**Page**
Multitap: What you want to know about local play

June 24, 2014


The world of local multiplayer is one that can often be full of curiosity and uncertainty. In this installment of Multitap, I answer some questions I’ve heard often from friends and readers, like how to pick the right game for your group, how to find the needed equipment and what to avoid when settling down for a long play session!

What are some of the most local multiplayer-friendly systems?

Well I’ve written about which ones have the best libraries, and that’s a fairly good rule of thumb, but there are definitely systems that made it higher on that list by pure volume. For modern systems, it’s a split thing, as Nintendo’s first-party efforts are best for parties, Sony’s doing a good job at attracting the indie fare like TowerFall and the Xbox One actually trounces those two with player count (eight, to PS4’s four and Wii U’s five).

For now, I still recommend the PS3 and Dreamcast. The former has Sportsfriends and Buzz and such bolstering its roster, and the latter combines the nostalgic feel of older titles with the visual fidelity that the PS1 and N64 lack.


Who do you tend to play games with? Do you factor in demographics when you recommend a multiplayer game?

**Raw records**
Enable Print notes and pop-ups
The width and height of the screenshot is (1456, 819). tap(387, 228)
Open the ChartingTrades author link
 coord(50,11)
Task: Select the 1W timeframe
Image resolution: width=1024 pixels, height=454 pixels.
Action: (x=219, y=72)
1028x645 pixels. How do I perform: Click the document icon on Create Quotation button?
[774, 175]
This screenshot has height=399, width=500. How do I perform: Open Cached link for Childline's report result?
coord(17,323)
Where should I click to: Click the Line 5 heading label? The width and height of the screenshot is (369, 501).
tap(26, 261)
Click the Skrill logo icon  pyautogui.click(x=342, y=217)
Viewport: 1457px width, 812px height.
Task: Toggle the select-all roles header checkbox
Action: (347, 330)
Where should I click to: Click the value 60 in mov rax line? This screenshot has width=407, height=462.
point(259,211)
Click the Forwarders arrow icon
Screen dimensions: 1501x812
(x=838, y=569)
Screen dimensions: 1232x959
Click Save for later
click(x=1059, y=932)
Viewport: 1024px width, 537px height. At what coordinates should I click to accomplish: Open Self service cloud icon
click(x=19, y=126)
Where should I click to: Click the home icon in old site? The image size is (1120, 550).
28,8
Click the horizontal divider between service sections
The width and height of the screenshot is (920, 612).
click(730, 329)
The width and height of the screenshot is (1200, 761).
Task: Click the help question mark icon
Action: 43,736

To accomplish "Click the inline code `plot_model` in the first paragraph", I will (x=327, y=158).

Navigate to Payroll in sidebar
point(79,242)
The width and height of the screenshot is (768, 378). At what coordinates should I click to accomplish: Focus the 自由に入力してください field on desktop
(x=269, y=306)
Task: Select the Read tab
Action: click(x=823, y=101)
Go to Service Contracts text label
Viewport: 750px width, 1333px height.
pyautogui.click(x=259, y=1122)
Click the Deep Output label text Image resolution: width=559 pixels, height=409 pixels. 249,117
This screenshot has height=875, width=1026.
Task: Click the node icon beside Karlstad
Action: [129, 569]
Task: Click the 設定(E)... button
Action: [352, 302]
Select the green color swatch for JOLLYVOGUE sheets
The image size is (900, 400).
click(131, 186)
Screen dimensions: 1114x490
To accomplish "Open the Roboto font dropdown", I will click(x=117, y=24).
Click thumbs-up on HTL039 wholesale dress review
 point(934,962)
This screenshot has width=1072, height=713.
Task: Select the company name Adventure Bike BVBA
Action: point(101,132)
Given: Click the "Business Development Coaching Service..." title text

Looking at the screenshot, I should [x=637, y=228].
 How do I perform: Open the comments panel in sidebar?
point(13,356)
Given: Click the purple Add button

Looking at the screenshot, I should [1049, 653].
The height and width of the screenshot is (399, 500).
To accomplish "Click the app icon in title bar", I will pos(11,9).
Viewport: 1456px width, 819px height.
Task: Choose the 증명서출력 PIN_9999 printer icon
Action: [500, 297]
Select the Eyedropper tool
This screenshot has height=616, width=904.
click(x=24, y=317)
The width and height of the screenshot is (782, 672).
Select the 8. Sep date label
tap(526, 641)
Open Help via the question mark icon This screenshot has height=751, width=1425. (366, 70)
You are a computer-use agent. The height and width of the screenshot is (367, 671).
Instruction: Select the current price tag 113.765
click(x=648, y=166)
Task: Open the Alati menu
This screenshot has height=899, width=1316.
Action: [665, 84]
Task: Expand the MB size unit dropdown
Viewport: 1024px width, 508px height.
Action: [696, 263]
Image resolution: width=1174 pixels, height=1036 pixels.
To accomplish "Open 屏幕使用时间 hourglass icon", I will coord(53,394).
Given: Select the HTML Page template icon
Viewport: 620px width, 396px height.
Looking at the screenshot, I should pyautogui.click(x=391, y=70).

**What to do**
• a. Name every video game system mentioned in the local multiplayer article.
• b. Using the local multiplayer article, answer each question on its own line:
(i) On what date was the article published?
(ii) How many players does the Xbox One support?
(iii) Which two systems does the writer still recommend?
• c. Continue the local multiplayer article from its final line.
The rows that come after the local multiplayer article are separate material.

**Responses**
• a. Xbox One, PS4, Wii U, PS3, Dreamcast, PS1, N64

• b.
(i) June 24, 2014
(ii) Eight
(iii) The PS3 and the Dreamcast

• c.
Well I play a lot of games, but generally play sessions fall into one of three categories: my normal game nights with friends, when we can really get into deeper experiences; parties, when supporting more people and playing quickly is key; and family gatherings, when you just want to make sure it’s accessible (and fun to watch for bystanders).

It’s definitely important to think about who you’re playing games with when deciding what to play; it’s why I categorize games like I do when sharing the highlights of consoles’ local multiplayer libraries. But it’s not always as simple as that. Do your fellow players like sports, or do they run away at the sight of them? are they looking for something new and different, or is it about relaxing and jumping into old standbys like Smash Bros. or dungeon-crawlers? You should be prepared to read the mood of the room.

Where do you go to find old-school multitaps? Are they still very difficult to find?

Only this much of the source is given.